Mit einer Sparrenlänge von 23,5 m sind die Ansammlungen von Schnee- und Eis, die vom Dach abrutschen und sich an der Traufe sammeln können, um ein Vielfaches höher als bei „normalen“ Häusern. Allein im Winter 2011/2012 stauten sich Schnee und Eis an den Traufen rund sieben Meter hoch. Ermittelt man die Schneelast auf etwaige Schneefangsysteme gemäß Fachregel, so muss beim Badeparadies Schwarzwald im Extremfall mit rund 6 t Schnee pro laufenden Meter Traufe gerechnet werden. Deshalb wurde bei diesen Ziegeldächern mit ihren großen Sparrenlängen auf Schneefangsysteme komplett verzichtet; der Schnee darf ungehindert abrutschen.

Badewasser-Rinnenheizung

Hierfür wurden entlang aller Traufen etwa 1,5 m breite Pflasterrinnen angeordnet. Auch modellierte man das Gelände um das Bauwerk so, dass bei Schneeschmelze das Wasser kontrolliert ablaufen kann. Über die Wintermonate sind die Pflasterrinnen eigentlich immer mit abgerutschtem Schnee gefüllt. Unter die Rinnen legte man den Wasserablauf des Bades. Zuerst wird dem 33 °C warmen Wasser die meiste Wärme über Wärmetauscher entzogen, bevor es unterhalb der Pflasterrinnen in die Regenwasser-Kanalisation abfließt. Aufgrund der Restwärme wirkt es hier wie eine Rinnenheizung. Dank dieser nützlichen und energiesparenden Wasserführung entsteht zudem unter etwaigen Schneebergen zwischen Traufe und Pflasterrinne ein Hohlraum, der die notwendige Hinterlüftungsebene der Dachkonstruktion offen hält.

Belastungsfähiger Ortgang

Ursprünglich war ein filigraner Ortgang mit einer Glasblende geplant. Jedoch ist gerade an der Bauteilkante sowohl mit Schnee sowie mit erheblichen Schneeverwehungen zu rechnen, wodurch ein hoher seitlicher Druck auf den Ortgang entsteht. So ordnete man an den hoch belasteten Ortgängen stattdessen neben der vollkeramischen Ortganglösung zusätzlich groß dimensionierte Ortgangrinnen sowie entsprechende Ortgangbretter an. Um die Rinne zu stabilisieren, montierten die Fachhandwerker alle 60 cm geschweißte, stählerne Winkeleisen als Rinnenhalter. Auf diese Weise schützen die Ortgangrinne und die Ortgangbretter den Ortgang des hohen Daches vor Verwirbelungen und Sog bei Sturm. ↓

Fazit – regionale Bauweisen prüfen

Ob Einfamilienhaus oder Badeparadies, Schneeschutz ist immer objektbezogen zu berechnen und zu dimensionieren. Neben den bewährten Standardlösungen bieten sich insbesondere bei extremen Rahmenbedingungen auch regional erprobte Bauweisen an, um Gebäude und Menschen dauerhaft vor den Gefahren, die von Schnee und Eis auf Dächern ausgehen, zu schützen.


Autoren

Dipl.-Ing. (FH)/ Dipl.-Wirtschaftsing. (FH) Christian Kriemelmeyer ist Produktmanager bei Koramic-Tondachziegel. Gerald Halama ist Baufachjournalist und betreibt ein Büro für Fachpublizistik in Bremen, Sven-Erik Tornow ist Baufachjournalist und betreibt die Agentur Flüstertüte in Köln.

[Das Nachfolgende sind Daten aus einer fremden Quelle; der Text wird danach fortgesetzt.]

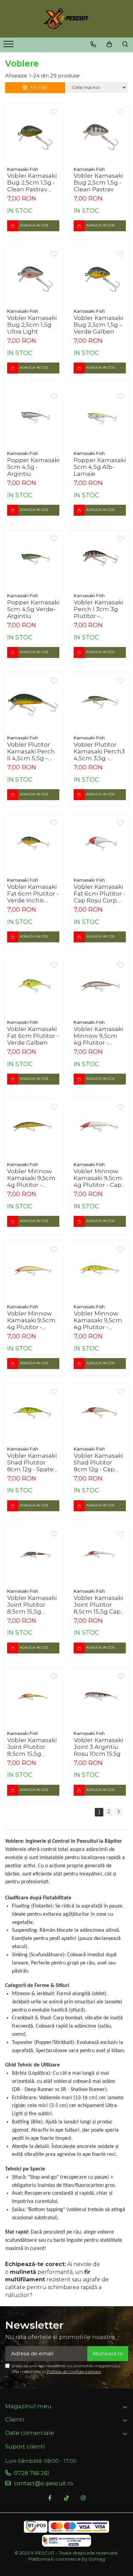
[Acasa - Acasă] (66, 19)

In schneereichen Regionen wird schon immer so gebaut, dass die Schneemassen dem Bau nichts anhaben können

Die Restwärme des Badewassers beheizt die Pflasterrinne, in der der Schnee abschmilzt

Bautafel (Auswahl)

Bauherr/ Planer WUND Gruppe,

88045 Friedrichshafen, www.wund.de

Tragwerk/Dachplanung Holzbau Amann GmbH, 79809 Weilheim-Bannholz,

www.holzbau-amann.de

Ausführung/Dachdeckung Rudi Metzler GmbH, 79856 Hinterzarten, www.metzler-daecher.de

Produkt Koramic-Reformziegel von Wienerberger, www.koramic.de

Online-Service zur regelkonformen Berechnung

Für die regelkonforme Ermittlung des Schneeschutzes bietet Wienerberger einen Schneeschutz-Berechnungsservice an. In ein auf der Website oder innerhalb der kostenlosen Wienerberger Service-App verfügbares Formular können alle relevanten Daten des zu berechnenden Objektes eingetragen und an Wienerberger gesendet werden. Im Gegenzug gibt es kostenlos die entsprechende Schneelastberechnung sowie Vorschläge zum fachgerechten Schneeschutz.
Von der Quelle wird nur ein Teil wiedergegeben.